未重组的质粒转化宿主菌后，在IPTG 的诱导下，质粒与基因组分别表达缺陷但可以相互补偿的两个肽（即α-互补），形成了有功能的β-半乳糖苷酶，该酶能把培养基中无色的X-gal（5-溴-4-氯-3-吲哚-β-D-半乳糖苷）底物分解成半乳糖和深蓝色的5-溴-4-氯-靛蓝。

然而当外源DNA 插入质粒位于α-肽编码序列中的多克隆位点时，由于破坏了α-肽的阅读框架，因而不能表达出与宿主菌基因组表达的缺陷型β-半乳糖苷酶多肽发生α-互补。由于没有β-半乳糖苷酶的酶解作用，致使重组菌形成白色菌落。由此，可以借助蓝白斑很容易筛选出重组子.
不过实际操作中发现当插入小片段时，重组子也有形成浅蓝斑的情况.即蓝色菌斑也有可能含外源基因。据最新报道，大概有30%的假阴性.

尽管蓝白斑筛选应用了二十余年，但假阳性和假阴性却经常出现，促使人们不断对分子克隆方法提出改进，并思考着建立新的载体和克隆技术。

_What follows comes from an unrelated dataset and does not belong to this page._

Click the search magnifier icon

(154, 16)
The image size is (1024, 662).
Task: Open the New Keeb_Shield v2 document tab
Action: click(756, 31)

但迄今为止，几乎没有一个克隆系统可以保[ ]证不会出现假阳性克隆。Slilaty SN和 Lebel S.研究证明，蓝白斑筛选的载体，通常将插入位点放在LacZ 基因的起始密码子ATG到第 7 个氨基酸密码子之间。

但如果将插入位置改变到LacZ基因的第 11-36 个氨基酸密码子之间，那么就可以完全消除假阳性和假阴性。Genomics One公司正是利用了他们的研究结果开发出TrueBlue技术，同样是蓝白斑筛选，但准确率可达 100%。